Der Tag, an dem mir mitgeteilt wurde, dass ich ein Auslandssemester in Lyon machen darf, war ein einskalter Tag Mitte Februar 2015. Ich checkte um kurz vor Mitternacht im Bett meine Mails und bin nach dem Lesen der frohen Botschaft erstmal so erschrocken aufgesprungen, dass ich die Nachttischlampe gleich mit herunter gefegt habe. Sofort am nächsten Morgen sah ich mir mit zitternden Fingern und voller Aufregung Bilder der Stadt, in der ich leben würde, auf Google an. Eines der ersten Dinge, die ich fand, war das traditionelle „Fête de Lumières“, das Lichterfest der Stadt. Es findet jedes Jahr um den 8. Dezember herum statt und wird zu Ehren der Jungfrau Maria gefeiert – um ihr zu danken, dass die Pest im 17. Jahrhundert ein für alle mal besiegt wurde. Damals zündeten die Menschen aus Dankbarkeit tausende Teelichter und Kerzen auf ihren Fensterbrettern an, denn: Die Zeit der Dunkelheit war vorbei. Heute wird das Fête de Lumières jeden Dezember als ein riesiges Ereignis in der ganzen Stadt gefeiert – mit bis zu 4 Millionen Besuchern und atemberaubenden Lichtspielen auf den Fassaden der Stadt. (Auf dem Foto unten seht ihr zum Beispiel auf der Postkarte die Lichtspiele auf der Saint-Jean Kirche aus dem Jahr 2012 und daneben, wie die Kirche sonst aussieht.) Mit glänzenden Augen las ich die unzähligen Einträge im Internet. Es war klar: Ich würde meinen Geburtstag dieses Jahr in Lyon verbringen, und er würde auf das Lichterfest fallen. Schnell war geplant, dass meine Familie mich zu diesem Zeitpunkt besuchen würde, und wir sowohl meinen 21. Geburtstag, als auch das Lichterfest zusammen feiern würden. Es sollte das Highlight des Jahres werden. Für mich und für so viele Andere.

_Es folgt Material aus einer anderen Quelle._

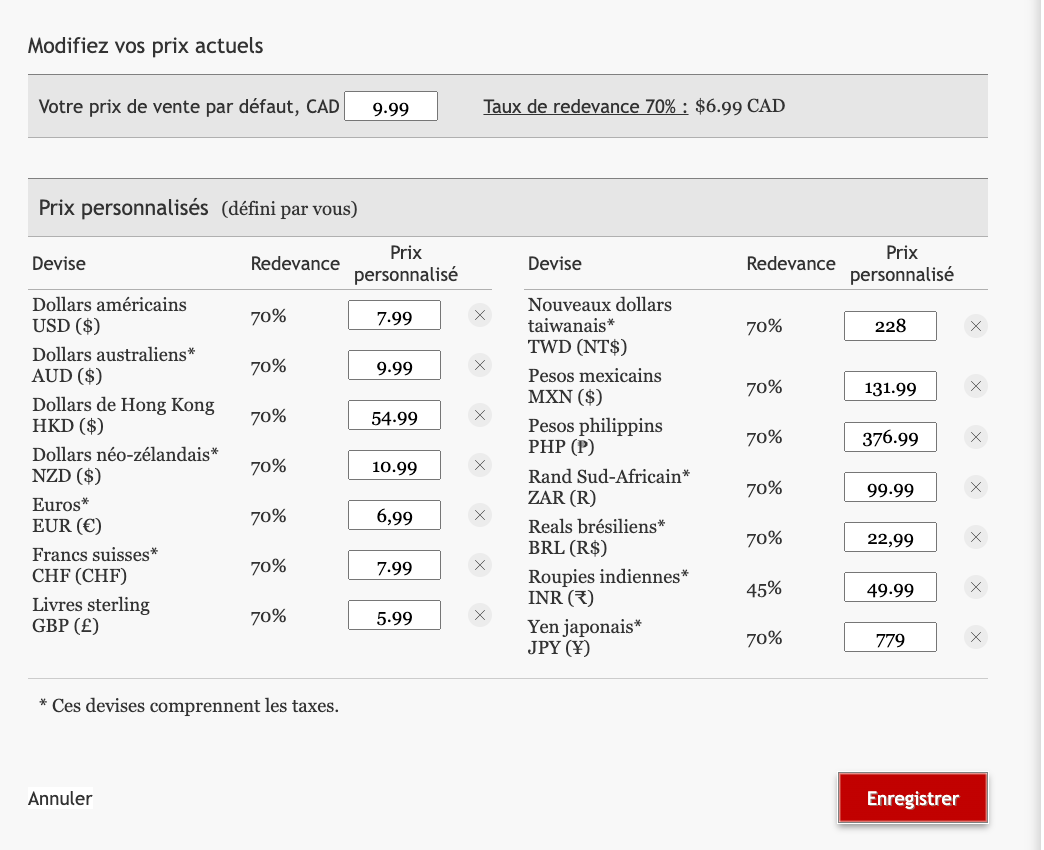
Task: Remove the Roupies indiennes price
Action: pyautogui.click(x=975, y=587)
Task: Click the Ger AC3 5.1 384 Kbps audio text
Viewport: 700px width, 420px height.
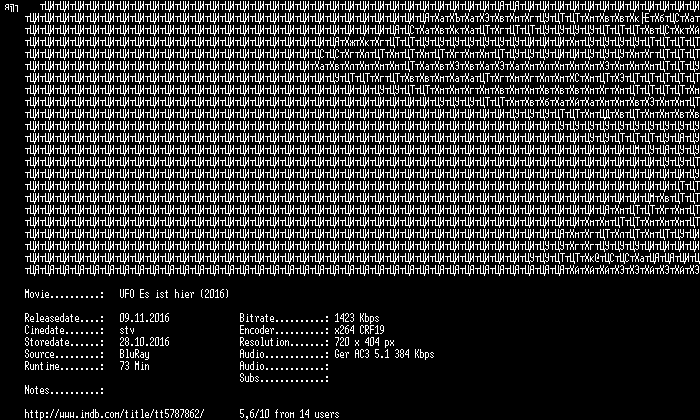Action: (384, 354)
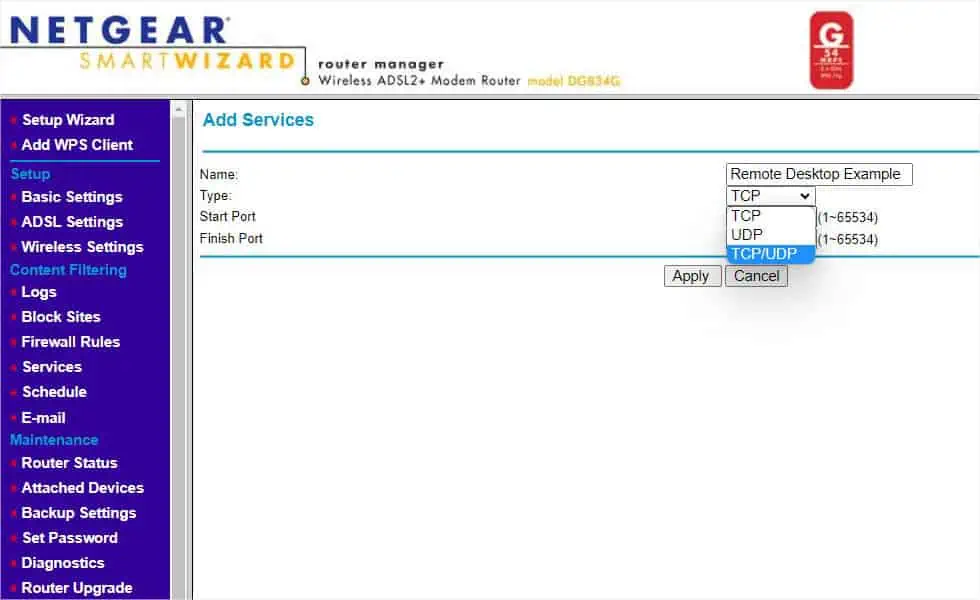Image resolution: width=980 pixels, height=600 pixels.
Task: Open the Type protocol dropdown
Action: point(770,195)
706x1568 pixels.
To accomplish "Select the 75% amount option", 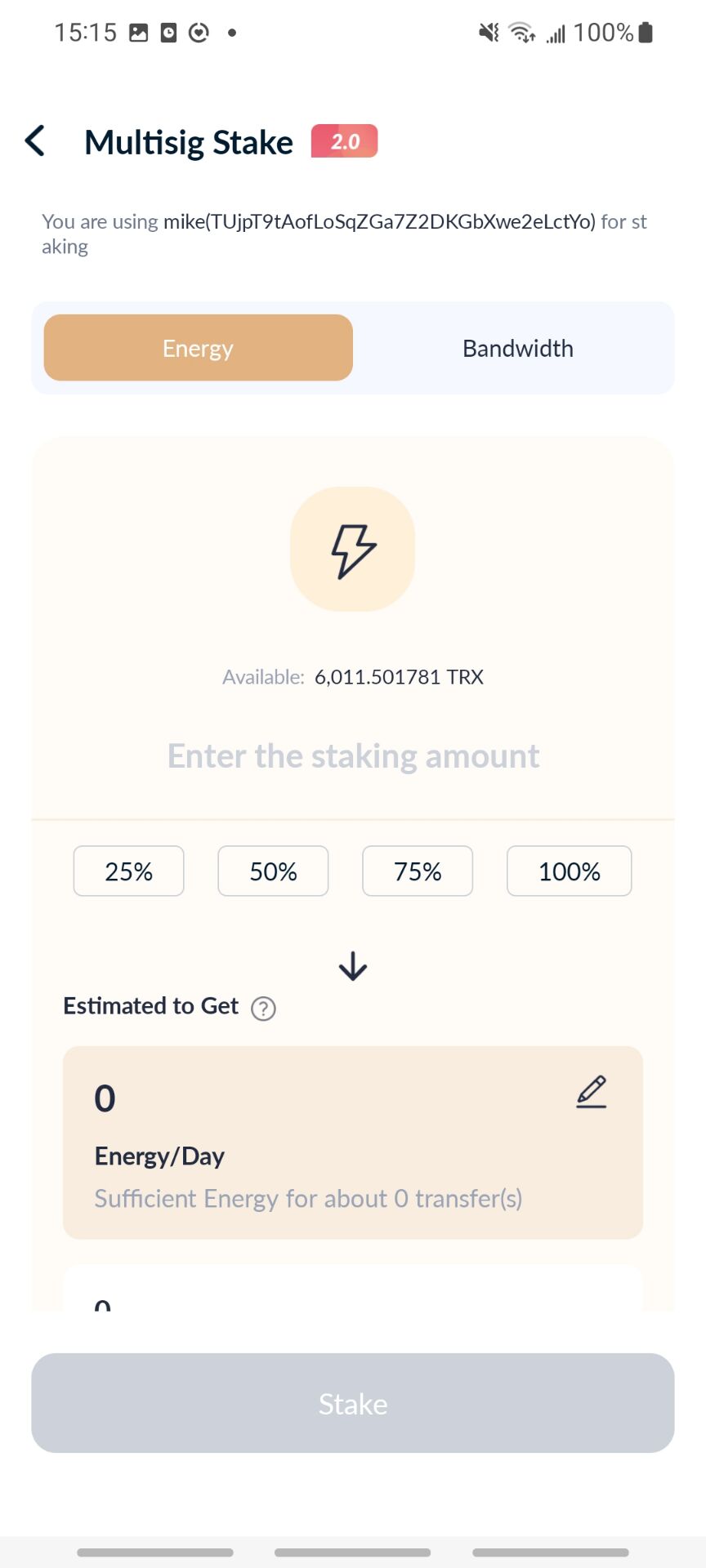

Nach den schrecklichen Ereignissen in Paris ist die Angst vor Terror und Massenpaniken überall. Das Fête de Lumières wird gecancelt. So viele Menschen sind unendlich traurig. Das Symbol für Dankbarkeit und Hoffnung – abgesagt. Es wird kein Licht geben, und eine Stadt scheint zu kapitulieren. Aber es ist besser so, vernünftiger. Auch ich bin zuerst sehr traurig über die geplatzten Pläne. Um meinen Geburtstag nicht ganz ohne meine Familie verbringen zu müssen, buche ich Züge und Busse nach Hause. Und als das geschehen ist – spüre ich eine grenzenlose Vorfreude. Mein traditionelles Raclette-Essen mit all meinen Freunden kann überraschend stattfinden, genau wie die Feier mit meiner Familie.
In drei Tagen werde ich sie alle wiedersehen. Ich freue mich schon so wahnsinnig darauf, Liebe in jedem Zimmer unseres Hauses zu spüren. Zusammen mit meinen Freunden Glühwein und Punsch mit viel Zimt und Orangenschale im Wohnzimmer zu trinken. Ich freue mich auf laute Gespräche, Erzählungen, Lachen. Darauf, riesige Torten mit meiner Verwandtschaft zu essen. Und darauf, im Wohnzimmer unzählige Kerzen anzuzünden – als mein eigenes Zeichen der Dankbarkeit.